To address the above, we use a relatively simple solution which is applicable to all search backends today with tuning parameters we can apply to each search backend to handle their different performance characteristics -- while still allowing us to make use of search backends in the future with true pagination support.

The repository pagination planner

The repository pagination planner is what wraps existing search backends to provide result-level pagination.

Consider that you have 10 repositories added to Sourcegraph that are searchable by you (in practice, this would be a much larger number like say 10,000 to 80,000):

[A, B, C, D, E, F, G, H, I, J]

Each search backend is capable of taking a subset of this repository list and searching over it for results. The question is, how many do we search at a time?

  • If we searched over all of them at once, we would effectively be performing a non-paginated search.
  • If we searched over one at a time, it could be quite a while before we find any results if the only repositories with results are e.g. H/I/J as we would need to search all prior ones first.

Ideally, we would search over N repositories determined by:

  1. How fast/slow the search backend is
  2. How many resources the Sourcegraph instance has
  3. An estimation of the worst-case scenario performance

And this is exactly what repoPaginationPlan describes: a plan for executing a search function that searches only over a set of repositories (i.e. the search function offers no pagination or result-level pagination capabilities) to ultimately provide result-level pagination. That is, if you have a function which can provide a complete list of results for a given repository, then the planner can be used to implement result-level pagination on top of that function.

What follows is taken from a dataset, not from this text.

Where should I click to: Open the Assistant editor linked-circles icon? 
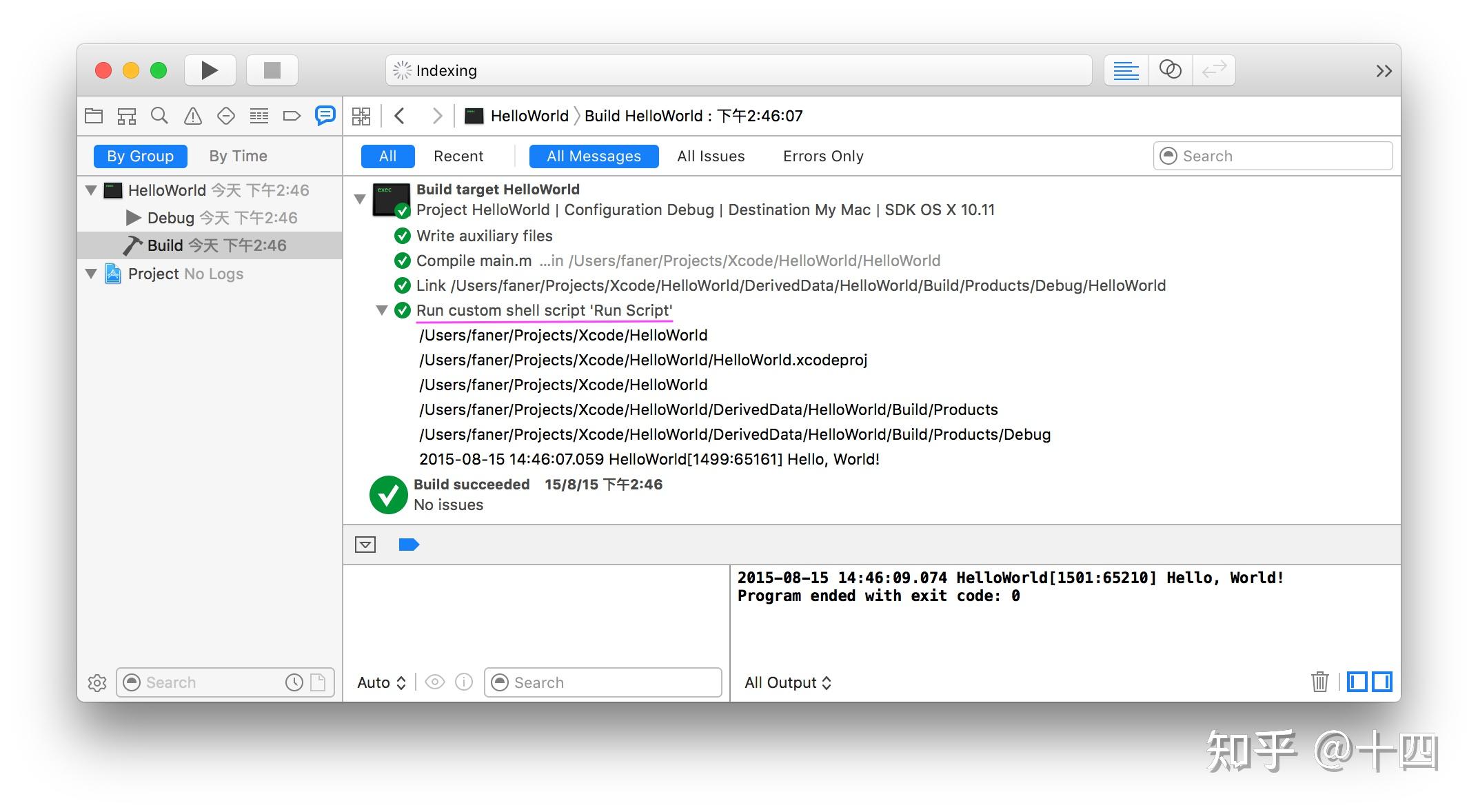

To determine how many of the repositories to search, it uses the following tunable factors:

  • searchBucketDivisor => search numTotalReposOnSourcegraph() / searchBucketDivisor repositories at a given time
    • This acts as an approximation for how many resources the Sourcegraph instance has. The more repositories, the more resources are expected.
  • searchBucketMin => search no less than this many at a given time
    • For example, this ensures that a small brand new Sourcegraph instance with just 10 repositories does not needlessly search in series when all could be safely searched in parallel.
  • searchBucketMax => search no more than this many repository at a given time
    • For example, this ensures that a very large instance (say with 80k repositories) does not try to search too many repositories at once and take down the network temporarily in doing so.

Cursor generation

The repository pagination planner is also responsible for producing a cursor for where a subsequent request could begin searching again in the globally-sorted list of repositories. This is tricky because our client is asking for result-level pagination but our search backends effectively only perform repository-level pagination. For example, consider that the planner searches a batch of repositories and finds the following results for repositories (A-Z) and results (0-9):

[A1, A2, A3, B1, B2, B3, C1, C2, C3]

If the client makes an initial paginated request and asks for first:5 then we need to send them results A1 through B2 and a cursor that indicates we will continue searching again at B3 so they get the last result in repository B.

For this reason, the cursor that we give to users in responses has both a global repository offset and result offset within the first repository. In the above example, we would return a cursor with RepositoryOffset: 1 to indicate that we should resume searching in repository B and ResultOffset: 2 to indicate that we should resume searching starting at result 3.